TRANSENTERIX, INC. AMENDMENT TO AMENDED AND RESTATED INCENTIVE COMPENSATION PLAN, AS AMENDED EFFECTIVE DATE: JUNE 8, 2016

EX-10.1 2 exhibit1.htm EX-10.1 EX-10.1

TRANSENTERIX, INC.

AMENDMENT TO
AMENDED AND RESTATED INCENTIVE COMPENSATION PLAN,
AS AMENDED
EFFECTIVE DATE: JUNE 8, 2016

This Amendment No. 1, dated and effective June 8, 2016 (the “Amendment”) is an amendment to the Amended and Restated Incentive Compensation Plan, as amended (the “Plan”), of TransEnterix, Inc., a Delaware corporation (the “Company”). All capitalized terms used in this Amendment without definition have the meanings set forth in the Plan.

WHEREAS, Section 10(e) authorizes the Board of Directors of the Company (the “Board”) to make amendments to the Plan, subject to stockholder approval as required by law or agreement.

WHEREAS, on April 27, 2016, the Board approved amendments to the Plan to increase the number of shares available for awards under the Plan b 7,000,000 from 11,940,000 to 18,940,000, and to provide for maximum award limits for annual equity awards to non-employee directors, and submitted the Amendment to the Company’s stockholders for approval at the Annual Meeting of Stockholders held on June 8, 2016.

WHEREAS, on June 8, 2016, the stockholders approved the foregoing amendments to the Plan.

NOW, THEREFORE, intending to be legally bound, and in accordance with the approvals set forth in the WHEREAS clauses, which are incorporated by reference into this Amendment, the Company amends the Plan as follows:

1. Section 4(a) of the Plan is deleted in its entirety and is replaced by the following:

4. Shares Subject to Plan.

(a) Limitation on Overall Number of Shares Available for Delivery Under Plan. Subject to adjustment as provided in Section 10(c) hereof, the total number of Shares reserved and available for delivery under the Plan shall be 18,940,000. Any Shares that are subject to Awards shall be counted against this limit as one (1) Share for every one (1) Share granted.

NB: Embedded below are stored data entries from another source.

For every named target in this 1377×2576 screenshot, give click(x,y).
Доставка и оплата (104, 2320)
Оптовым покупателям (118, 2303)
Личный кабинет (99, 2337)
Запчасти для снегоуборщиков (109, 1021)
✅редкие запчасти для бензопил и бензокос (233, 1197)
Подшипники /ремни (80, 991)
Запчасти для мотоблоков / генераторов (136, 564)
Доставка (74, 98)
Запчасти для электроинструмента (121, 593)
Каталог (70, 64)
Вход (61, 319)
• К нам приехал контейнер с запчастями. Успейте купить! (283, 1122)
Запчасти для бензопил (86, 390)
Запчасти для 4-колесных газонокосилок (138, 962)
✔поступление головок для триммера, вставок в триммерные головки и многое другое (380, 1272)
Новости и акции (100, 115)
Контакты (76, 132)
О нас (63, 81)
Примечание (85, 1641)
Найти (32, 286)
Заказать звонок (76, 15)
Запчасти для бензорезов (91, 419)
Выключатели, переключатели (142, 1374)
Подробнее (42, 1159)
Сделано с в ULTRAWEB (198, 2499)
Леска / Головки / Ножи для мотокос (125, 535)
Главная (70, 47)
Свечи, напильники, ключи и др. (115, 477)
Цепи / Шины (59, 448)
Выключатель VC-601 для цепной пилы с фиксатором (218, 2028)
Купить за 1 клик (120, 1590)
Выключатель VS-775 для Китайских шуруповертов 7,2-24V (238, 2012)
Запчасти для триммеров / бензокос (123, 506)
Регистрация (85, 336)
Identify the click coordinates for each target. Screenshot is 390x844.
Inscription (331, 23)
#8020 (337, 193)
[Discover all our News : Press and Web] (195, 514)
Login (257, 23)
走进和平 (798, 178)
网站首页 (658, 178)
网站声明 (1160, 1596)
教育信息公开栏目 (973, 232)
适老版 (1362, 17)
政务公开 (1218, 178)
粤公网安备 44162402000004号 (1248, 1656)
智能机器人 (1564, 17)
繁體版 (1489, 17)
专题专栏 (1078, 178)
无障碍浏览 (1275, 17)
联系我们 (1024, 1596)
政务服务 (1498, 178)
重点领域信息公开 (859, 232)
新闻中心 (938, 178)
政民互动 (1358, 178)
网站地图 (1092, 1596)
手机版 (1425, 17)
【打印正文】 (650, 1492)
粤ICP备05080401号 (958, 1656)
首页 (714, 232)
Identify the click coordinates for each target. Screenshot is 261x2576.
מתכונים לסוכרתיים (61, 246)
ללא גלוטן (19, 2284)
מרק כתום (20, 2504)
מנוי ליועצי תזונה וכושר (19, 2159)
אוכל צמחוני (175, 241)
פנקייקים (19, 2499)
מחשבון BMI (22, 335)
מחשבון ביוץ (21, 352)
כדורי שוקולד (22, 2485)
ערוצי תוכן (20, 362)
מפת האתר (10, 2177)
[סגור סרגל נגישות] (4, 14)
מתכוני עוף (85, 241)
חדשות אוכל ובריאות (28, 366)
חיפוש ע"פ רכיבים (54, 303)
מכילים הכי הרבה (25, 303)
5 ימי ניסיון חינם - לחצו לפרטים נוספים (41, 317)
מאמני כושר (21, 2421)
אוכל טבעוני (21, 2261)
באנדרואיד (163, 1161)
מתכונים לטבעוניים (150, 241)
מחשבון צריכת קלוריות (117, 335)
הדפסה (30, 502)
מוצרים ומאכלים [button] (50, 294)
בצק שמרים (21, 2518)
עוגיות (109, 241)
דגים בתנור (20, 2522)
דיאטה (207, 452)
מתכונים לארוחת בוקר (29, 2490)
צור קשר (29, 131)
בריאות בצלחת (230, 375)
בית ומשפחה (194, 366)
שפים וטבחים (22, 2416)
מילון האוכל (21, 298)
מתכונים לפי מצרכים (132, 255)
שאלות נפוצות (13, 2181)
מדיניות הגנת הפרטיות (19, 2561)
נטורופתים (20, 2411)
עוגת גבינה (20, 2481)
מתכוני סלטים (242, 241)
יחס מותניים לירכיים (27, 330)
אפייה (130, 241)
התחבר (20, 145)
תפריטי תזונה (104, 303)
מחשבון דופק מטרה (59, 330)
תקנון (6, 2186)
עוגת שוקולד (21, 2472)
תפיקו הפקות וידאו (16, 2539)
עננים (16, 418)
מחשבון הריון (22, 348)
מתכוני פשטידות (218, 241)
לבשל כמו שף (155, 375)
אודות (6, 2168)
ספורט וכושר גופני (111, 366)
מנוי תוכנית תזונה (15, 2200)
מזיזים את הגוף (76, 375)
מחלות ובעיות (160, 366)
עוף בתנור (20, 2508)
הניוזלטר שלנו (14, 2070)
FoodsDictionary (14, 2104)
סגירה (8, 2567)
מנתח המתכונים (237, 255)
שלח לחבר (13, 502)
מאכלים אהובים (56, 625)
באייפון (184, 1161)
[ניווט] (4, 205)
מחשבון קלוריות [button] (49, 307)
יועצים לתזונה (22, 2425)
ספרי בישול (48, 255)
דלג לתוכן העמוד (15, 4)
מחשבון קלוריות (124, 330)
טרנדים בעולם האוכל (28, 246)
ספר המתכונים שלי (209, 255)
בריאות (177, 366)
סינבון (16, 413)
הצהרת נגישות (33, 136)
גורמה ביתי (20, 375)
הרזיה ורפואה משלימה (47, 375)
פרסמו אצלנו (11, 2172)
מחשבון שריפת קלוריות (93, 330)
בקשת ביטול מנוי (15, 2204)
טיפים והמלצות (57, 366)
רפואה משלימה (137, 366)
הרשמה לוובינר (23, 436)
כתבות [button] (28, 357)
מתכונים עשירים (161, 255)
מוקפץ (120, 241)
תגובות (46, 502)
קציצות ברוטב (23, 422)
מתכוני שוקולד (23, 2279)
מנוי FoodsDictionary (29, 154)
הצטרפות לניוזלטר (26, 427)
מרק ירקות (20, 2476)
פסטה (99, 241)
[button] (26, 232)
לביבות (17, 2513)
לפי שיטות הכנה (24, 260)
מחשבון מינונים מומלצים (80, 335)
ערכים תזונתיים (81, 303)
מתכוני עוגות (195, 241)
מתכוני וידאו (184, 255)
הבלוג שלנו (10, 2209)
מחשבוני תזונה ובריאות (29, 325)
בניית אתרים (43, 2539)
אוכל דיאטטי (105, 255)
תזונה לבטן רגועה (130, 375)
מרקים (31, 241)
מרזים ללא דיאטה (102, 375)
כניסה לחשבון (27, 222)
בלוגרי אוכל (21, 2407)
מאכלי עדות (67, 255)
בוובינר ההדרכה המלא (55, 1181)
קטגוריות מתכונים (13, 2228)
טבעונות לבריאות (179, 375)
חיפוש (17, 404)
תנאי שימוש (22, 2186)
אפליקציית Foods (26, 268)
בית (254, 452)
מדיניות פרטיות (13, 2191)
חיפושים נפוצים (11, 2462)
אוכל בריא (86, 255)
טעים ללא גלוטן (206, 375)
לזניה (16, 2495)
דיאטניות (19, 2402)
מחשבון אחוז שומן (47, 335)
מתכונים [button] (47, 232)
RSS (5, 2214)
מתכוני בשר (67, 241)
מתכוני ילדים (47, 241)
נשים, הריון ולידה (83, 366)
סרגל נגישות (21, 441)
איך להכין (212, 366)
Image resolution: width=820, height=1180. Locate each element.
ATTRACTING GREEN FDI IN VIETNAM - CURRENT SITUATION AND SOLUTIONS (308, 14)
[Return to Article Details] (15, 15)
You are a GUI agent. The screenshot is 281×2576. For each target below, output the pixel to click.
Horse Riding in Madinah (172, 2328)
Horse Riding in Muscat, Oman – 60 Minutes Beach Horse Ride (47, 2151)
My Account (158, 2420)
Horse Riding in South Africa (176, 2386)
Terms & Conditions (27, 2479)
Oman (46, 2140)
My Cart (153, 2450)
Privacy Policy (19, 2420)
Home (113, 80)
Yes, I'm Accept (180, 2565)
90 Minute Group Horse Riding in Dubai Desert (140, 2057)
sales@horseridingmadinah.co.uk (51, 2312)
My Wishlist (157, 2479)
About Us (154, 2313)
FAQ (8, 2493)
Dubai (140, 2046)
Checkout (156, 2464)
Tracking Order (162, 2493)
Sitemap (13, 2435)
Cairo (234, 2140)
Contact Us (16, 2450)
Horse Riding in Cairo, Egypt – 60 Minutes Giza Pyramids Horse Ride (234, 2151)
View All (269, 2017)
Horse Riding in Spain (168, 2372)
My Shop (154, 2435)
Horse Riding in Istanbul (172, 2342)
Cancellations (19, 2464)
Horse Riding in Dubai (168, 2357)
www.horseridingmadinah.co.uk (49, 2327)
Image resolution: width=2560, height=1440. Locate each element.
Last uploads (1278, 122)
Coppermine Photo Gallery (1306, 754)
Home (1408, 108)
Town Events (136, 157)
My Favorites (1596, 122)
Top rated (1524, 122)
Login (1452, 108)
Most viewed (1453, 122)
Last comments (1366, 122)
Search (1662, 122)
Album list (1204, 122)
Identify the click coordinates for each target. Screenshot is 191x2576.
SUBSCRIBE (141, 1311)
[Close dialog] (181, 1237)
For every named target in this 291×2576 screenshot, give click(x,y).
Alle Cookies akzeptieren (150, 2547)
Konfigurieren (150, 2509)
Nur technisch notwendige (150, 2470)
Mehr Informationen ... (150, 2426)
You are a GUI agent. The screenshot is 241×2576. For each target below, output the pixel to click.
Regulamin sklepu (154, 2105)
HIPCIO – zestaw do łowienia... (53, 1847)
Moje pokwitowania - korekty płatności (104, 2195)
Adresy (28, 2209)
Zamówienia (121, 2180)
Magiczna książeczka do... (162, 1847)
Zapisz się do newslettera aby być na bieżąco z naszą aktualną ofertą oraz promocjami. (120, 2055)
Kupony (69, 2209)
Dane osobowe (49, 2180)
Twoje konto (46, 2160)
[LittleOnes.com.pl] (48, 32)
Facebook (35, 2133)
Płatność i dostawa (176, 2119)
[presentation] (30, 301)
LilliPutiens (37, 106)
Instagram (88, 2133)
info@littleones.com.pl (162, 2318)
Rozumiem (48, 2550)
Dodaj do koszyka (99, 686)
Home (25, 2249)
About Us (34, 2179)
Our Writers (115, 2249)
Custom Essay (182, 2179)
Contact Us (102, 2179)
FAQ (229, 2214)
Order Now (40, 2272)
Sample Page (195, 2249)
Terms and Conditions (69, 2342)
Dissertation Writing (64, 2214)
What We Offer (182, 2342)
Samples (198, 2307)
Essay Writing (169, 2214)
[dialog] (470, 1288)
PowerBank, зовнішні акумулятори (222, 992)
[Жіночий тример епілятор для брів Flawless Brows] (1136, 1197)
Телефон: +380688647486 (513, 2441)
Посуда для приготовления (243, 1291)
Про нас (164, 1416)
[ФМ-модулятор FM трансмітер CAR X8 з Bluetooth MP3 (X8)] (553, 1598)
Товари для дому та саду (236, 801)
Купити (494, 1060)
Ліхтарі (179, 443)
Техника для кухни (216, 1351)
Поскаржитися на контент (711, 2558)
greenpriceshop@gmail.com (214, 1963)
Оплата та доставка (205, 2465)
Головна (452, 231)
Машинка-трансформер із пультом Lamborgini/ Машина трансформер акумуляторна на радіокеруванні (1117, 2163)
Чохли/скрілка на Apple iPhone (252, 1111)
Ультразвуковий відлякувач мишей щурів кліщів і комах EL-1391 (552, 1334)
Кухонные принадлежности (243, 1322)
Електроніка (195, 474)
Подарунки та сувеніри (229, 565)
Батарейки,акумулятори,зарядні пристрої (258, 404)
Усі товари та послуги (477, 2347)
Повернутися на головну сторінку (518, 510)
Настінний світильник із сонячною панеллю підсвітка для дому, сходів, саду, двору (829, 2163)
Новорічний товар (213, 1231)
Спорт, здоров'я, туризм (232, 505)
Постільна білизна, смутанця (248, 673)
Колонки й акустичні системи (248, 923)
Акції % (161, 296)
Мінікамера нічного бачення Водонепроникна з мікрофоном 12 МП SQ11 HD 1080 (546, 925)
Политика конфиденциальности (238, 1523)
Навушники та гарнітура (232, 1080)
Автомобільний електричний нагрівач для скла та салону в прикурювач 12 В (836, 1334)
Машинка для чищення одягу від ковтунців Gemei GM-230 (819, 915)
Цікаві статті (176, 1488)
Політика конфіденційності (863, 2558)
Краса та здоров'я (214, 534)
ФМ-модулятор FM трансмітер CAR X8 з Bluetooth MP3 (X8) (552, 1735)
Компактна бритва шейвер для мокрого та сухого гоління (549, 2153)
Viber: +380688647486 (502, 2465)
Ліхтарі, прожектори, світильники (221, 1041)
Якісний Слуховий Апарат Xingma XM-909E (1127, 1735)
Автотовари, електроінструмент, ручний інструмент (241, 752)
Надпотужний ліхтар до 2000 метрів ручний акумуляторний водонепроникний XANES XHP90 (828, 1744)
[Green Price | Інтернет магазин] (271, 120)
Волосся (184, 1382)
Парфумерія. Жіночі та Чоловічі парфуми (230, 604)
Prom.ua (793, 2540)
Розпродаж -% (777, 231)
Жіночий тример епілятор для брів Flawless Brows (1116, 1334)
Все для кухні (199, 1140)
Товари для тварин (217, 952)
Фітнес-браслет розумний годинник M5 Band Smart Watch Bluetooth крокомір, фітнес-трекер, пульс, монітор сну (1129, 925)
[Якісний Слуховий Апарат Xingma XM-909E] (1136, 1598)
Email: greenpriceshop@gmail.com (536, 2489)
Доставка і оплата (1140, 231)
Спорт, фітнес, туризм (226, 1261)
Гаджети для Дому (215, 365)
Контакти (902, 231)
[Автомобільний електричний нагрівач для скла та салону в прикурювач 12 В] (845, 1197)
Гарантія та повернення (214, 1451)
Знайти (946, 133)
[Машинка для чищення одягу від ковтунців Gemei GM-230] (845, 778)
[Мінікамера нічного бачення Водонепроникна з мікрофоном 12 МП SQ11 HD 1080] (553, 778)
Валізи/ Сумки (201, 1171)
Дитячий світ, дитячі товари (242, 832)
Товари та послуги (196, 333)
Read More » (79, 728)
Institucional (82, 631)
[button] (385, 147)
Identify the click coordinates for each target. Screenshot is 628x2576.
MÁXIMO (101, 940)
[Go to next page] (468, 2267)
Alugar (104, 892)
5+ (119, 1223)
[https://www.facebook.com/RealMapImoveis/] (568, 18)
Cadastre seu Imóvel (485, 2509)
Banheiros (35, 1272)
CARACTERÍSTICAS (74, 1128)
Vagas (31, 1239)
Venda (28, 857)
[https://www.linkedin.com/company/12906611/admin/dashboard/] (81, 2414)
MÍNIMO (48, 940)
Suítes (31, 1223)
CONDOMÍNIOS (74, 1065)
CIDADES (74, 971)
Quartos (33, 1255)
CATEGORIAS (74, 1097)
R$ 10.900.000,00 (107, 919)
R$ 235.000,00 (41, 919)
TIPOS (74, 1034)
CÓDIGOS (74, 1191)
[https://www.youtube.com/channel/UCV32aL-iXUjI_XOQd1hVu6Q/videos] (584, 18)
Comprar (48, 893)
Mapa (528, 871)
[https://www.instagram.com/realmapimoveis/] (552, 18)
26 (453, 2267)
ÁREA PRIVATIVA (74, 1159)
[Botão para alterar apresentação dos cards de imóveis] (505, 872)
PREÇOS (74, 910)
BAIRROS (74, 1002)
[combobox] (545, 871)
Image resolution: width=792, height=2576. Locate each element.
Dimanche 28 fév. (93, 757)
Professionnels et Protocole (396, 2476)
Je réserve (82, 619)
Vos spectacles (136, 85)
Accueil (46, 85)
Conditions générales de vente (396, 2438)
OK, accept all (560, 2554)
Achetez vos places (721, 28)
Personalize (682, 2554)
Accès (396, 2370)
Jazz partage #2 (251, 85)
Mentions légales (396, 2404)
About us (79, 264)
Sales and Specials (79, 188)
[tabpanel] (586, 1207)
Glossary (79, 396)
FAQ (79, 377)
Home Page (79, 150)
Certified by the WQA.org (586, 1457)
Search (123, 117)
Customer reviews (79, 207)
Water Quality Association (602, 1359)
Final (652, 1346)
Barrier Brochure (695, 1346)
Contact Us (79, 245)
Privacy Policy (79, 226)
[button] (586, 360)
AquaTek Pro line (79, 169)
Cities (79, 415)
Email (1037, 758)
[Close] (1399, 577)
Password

Any Shares delivered under the Plan may consist, in whole or in part, of authorized and unissued shares or treasury shares.”

2. Section 4 of the Plan is amended to add a new subsection 4(d) as follows:

“(d) Limitation on Number of Shares Subject to Awards to Non-Employee Directors. Subject to Section 10(c) of the Plan, the aggregate number of Shares subject to Awards granted under the Plan during any calendar year to any non-employee Director shall not exceed 100,000, except that in connection with his or her initial appointment to the Board, such non-employee Director may be granted an Award covering up to an additional 100,000 Shares.”

3. Except as amended by this Amendment, the Plan continues in full force and effect.

4. In the event of a conflict between this Amendment and the Plan, this Amendment shall govern.